Il y décortique la modernité et ses adversaires. Comme beaucoup d’architectes italiens dépourvus de commandes (ce qui n’est pas son cas, loin de là), il déploie une langue saturée de références philosophiques et éloignée de la pratique architecturale peu propice à l’éveil de nos chers étudiants qui, dans le même temps, reçoivent, des Etats-Unis notamment, les signaux d’un post-modernisme naissant. En résumé, voici ce que nous pouvons glaner de plus fort : « Durant ces quarante dernières années, la transformation la plus importante en provenance de la “critique positive” de la modernité en architecture consiste en la reconnaissance de l’importance de la prise en compte du contexte – historique et géographique – ainsi que des éléments signifiants spécifiques du site. Le projet architectural moderne devient alors conscient de sa propre nature, dialogue entre l’existant et les modifications qu’il y apportera » (La Ville visible).

Théoricien constructeur

On parle alors pour l’Italie d’architecture de papier. Tandis qu’en France, par exemple, les autorités inventent un arsenal de concours susceptible de faire éclore et construire de nouveaux talents diversement convaincants, l’Italie devient championne dans l’art de rêver l’univers construit. Les théoriciens foisonnent qui, pour plusieurs d’entre eux, expriment leur pensée à travers des projets constructibles ou susceptibles de passer dans l’ordre du réel. A la première Biennale d’architecture de Venise, en 1980, le public découvre ainsi dans les différentes sections les noms d’Aldo RossiGehryPortzamparcBofillHolleinIsozakiKoolhaasVenturi, Moore, Purini, etc. Tiens, pas de Gregotti !

Gregotti, certes, est un théoricien, mais il est somme toute impossible à intégrer dans cette première version de la Biennale C’est un constructeur qui demeure « moderne », c’est aussi un conceptualiste, et même un régionaliste dont l’œuvre est assez importante pour qu’on y mesure les différentes quantités d’« isme » qu’on peut y découvrir. Son agence est bien structurée pour répondre à toutes les demandes, jusqu’à l’échelle de la ville.
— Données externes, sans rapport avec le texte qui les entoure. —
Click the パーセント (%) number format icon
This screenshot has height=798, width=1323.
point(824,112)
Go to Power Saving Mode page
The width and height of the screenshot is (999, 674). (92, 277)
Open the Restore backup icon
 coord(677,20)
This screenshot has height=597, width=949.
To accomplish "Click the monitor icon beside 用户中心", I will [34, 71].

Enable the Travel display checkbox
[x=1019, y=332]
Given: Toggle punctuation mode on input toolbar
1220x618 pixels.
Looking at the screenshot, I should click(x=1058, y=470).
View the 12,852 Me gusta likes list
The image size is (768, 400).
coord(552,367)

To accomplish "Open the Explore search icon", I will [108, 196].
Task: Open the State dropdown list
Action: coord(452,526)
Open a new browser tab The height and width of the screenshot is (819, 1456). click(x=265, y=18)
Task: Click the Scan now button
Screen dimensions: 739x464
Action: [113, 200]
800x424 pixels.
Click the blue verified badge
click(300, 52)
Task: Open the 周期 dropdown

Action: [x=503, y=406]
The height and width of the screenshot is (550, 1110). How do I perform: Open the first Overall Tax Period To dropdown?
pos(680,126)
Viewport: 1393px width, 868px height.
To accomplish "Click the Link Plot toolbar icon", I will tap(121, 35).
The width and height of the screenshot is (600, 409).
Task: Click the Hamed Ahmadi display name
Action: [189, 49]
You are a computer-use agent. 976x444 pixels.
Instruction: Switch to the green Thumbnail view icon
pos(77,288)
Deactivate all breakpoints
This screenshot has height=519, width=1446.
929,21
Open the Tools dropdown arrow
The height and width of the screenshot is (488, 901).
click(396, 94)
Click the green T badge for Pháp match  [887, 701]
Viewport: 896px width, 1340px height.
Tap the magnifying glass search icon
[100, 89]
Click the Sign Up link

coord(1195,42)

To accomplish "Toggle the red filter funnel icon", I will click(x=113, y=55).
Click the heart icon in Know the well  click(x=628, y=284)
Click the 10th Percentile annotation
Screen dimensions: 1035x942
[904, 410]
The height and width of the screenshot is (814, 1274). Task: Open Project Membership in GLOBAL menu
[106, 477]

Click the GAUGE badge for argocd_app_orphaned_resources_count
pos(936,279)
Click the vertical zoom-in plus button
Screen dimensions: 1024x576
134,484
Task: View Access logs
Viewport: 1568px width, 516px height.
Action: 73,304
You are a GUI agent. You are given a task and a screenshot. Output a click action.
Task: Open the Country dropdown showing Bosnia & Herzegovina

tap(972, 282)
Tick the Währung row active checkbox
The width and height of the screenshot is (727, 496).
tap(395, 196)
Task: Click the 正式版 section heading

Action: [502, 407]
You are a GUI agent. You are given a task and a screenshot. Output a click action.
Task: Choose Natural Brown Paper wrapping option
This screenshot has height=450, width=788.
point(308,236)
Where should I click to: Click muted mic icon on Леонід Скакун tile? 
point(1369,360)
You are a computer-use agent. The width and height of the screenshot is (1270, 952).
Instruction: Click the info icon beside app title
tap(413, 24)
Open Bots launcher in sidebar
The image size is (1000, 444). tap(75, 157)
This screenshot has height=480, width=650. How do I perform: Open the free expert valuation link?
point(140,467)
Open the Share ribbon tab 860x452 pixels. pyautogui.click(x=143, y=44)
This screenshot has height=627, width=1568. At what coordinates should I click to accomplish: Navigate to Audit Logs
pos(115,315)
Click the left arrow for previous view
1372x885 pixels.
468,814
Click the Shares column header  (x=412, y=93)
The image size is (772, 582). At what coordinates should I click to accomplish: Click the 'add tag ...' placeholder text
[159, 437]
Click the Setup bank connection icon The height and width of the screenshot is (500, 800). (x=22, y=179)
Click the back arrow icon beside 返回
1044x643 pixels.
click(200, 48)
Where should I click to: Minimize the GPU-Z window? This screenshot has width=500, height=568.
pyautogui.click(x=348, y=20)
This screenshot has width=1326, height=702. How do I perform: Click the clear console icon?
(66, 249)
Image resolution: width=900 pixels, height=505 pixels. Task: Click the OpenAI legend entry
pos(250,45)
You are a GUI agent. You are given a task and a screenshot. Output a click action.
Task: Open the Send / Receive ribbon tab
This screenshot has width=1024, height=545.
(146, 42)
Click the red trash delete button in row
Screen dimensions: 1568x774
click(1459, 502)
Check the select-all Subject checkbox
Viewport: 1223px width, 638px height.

Passant du discours au chantier, il a mis sur pied son agence, Gregotti Associati International. Plus de vingt ans plus tard, en 1999, Gregotti, qui a du nez, fondera la société Global Project Development, spécialisée en design et en développement architectural durable pour les pays en essor touristique, avec pour objectif le respect de l’environnement. Il signe les grands magasins haut de gamme de la chaîne La Rinascente, à Palerme et Turin (1969), les nouvelles universités de Florence (1971) et de Calabre (1973), le parc des Forums impériaux à Rome (1984). Le Portugal lui doit le Centre culturel de Belém, la France le stade des Costières à Nîmes. Vittorio Gregotti signe également d’immenses programmes de requalification urbaine : les plans directeur d’Avellino, Pavie, Turin, l’opération Sextius-Mirabeau et le Grand Théâtre de Provence (Aix-en-Provence), l’opération Etoile à Strasbourg (1991).

Il a pris une part importante à la transformation de la ville de Milan en concevant, sous l’impulsion de Pirelli, le plan de requalification du quartier milanais de la Bicocca (2005), le plus grand projet de transformation urbaine réalisé à l’échelle de l’Italie, au sein duquel il conçoit le Théâtre Arcimboldi (2002).